Would not a claim framed as a class action denying (state-by-state) the rights of the citizens to be able to select/elect a qualified candidate? And what to the fraud when registering with the state as a candidate for President when knowingly not qualified to serve?

whistleblower said...

"Mr. Mills, of Texas, said : * * The exercise of the power by the Forty-fifth Congress over the question of the election of President of the, United States is a usurpation. We have no power over that question at all. By the Constitution of the United States that power to inquire as to who was elected President of the United Srates was vested in the Forty-fourth Congress, and when that Congress spoke or failed to speak on that question, when it made a law by which it abdicated that power conferred upon it by the Constitution of the United States, it parted with it forever, and so far as this, the Forty filth Congress, is concerned, there remains not a shadow of authority to investigate the election of the President."

"Resolved, That no subsequent Congress, and neither House has jurisdiction to revise the action at such joint meeting, and any attempt by either House to annul or disregard such action or the title to office arising therefrom would be revolutionary and is disapproved by this House."

The above quotations are from 1877. The discussion was the result of claims of election fraud.

Though it wasn't until twenty-five years later that the DC Quo warranto became law, the catalyst for such law must be acknowledged.

Mario Apuzzo, Esq. said...


The Obama situation is not an election fraud case. Rather, Obam's case involves an allegation that he does not meet Article II's "natural born Citizen" requirement. The former is an election activity issue the latter is a constitutional issue.

The President must qualify as President for executive power to vest in him. The Courts have the power to enforce the Constitution. That includes making sure a person elected to be President meets the consitutional requirements. There is not separation of powers or political question problem with the court simply doing its job.

Also, the DC Code quo warranto is not designed for removing the President who is responsible under Article II for appoining Federal Officers. The President must be removed under the Constitution itelf, not by a Congressional Act. To use the latter to do so would be a violation of separation of powers by Congress. Quo warranto remedy can be used together with equitable claims under the constitution to achieve removal.

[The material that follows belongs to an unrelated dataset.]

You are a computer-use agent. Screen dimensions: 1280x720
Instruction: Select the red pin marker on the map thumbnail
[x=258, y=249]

Let us move forward said...

The 1876-1877 election was tainted both by election fraud (a political question) and the unConstitutional process chosen to determine who would become President (a Constitutional question).

When the election fraud was discovered, the Congress took it upon itself to determine which electoral votes would be counted and to whom these questionable votes would be awarded, abandoning the Constitutional requirement of directly electing the President in the House and the Vice President in the Senate if the Electoral vote did not determine who was elected.

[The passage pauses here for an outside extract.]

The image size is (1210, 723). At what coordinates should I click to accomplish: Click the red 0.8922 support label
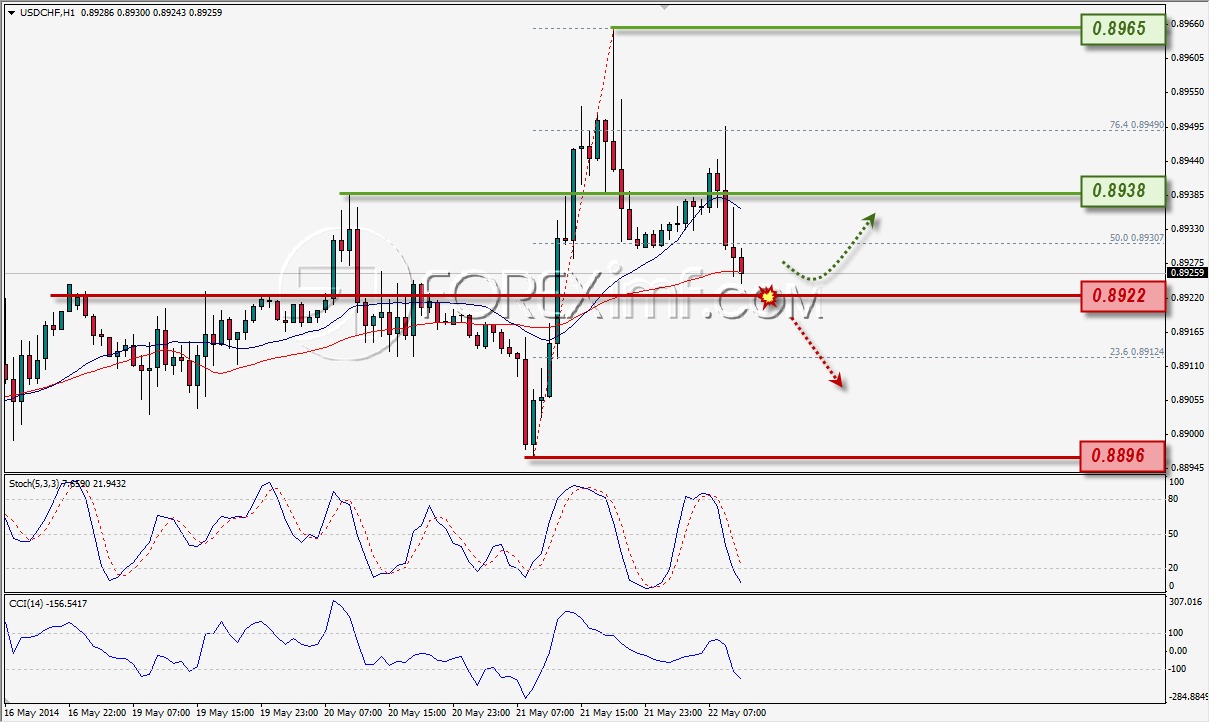click(1123, 295)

The question became, Who would decide how the electoral votes were to be counted? There were two approaches proposed in the Congress.
One group advocated that the Constitution placed the power of determining which votes were to be counted with the President of the Senate (Republican VP, Democrats not in favor).
The other group advocated appointing a panel of Congressmen, Senators, and Supreme Court Justices to determine which votes were legitimate and to be counted. This latter approach was clearly unConstitutional, but adopted for its perceived partisan advantage. Unfortunately for the Democrats, one Justice did not vote the way they had hoped, and the Republican Hayes was installed in the White House.

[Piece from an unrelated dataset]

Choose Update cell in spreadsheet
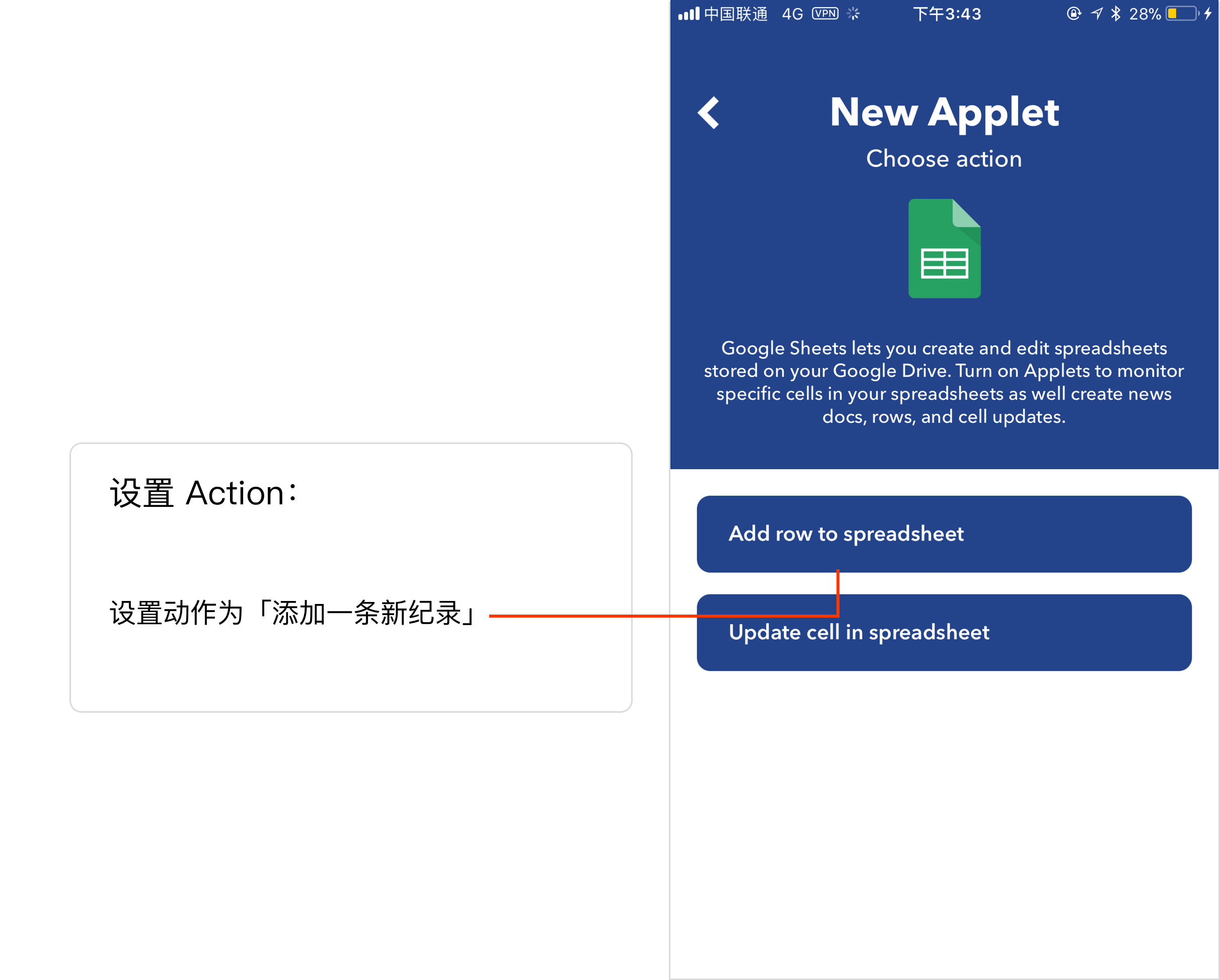Viewport: 1220px width, 980px height. [x=944, y=633]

This 1877 violation of the Constitution was not forgotten nor ignored by the public. Worries that the 1877 Electoral situation would reoccur appeared in the newspapers of 1880 and 1881. Even as late as 1880, at least one democratic paper editor refused to openly acknowledge Hayes as President and addressed him as "President" Hayes in quotes, just as some citizens today address Mr. Obama as pResident or usurper.

Workndawg said...

I am glad to see that this is still alive. I am sick of Judges and the media ignoring justice.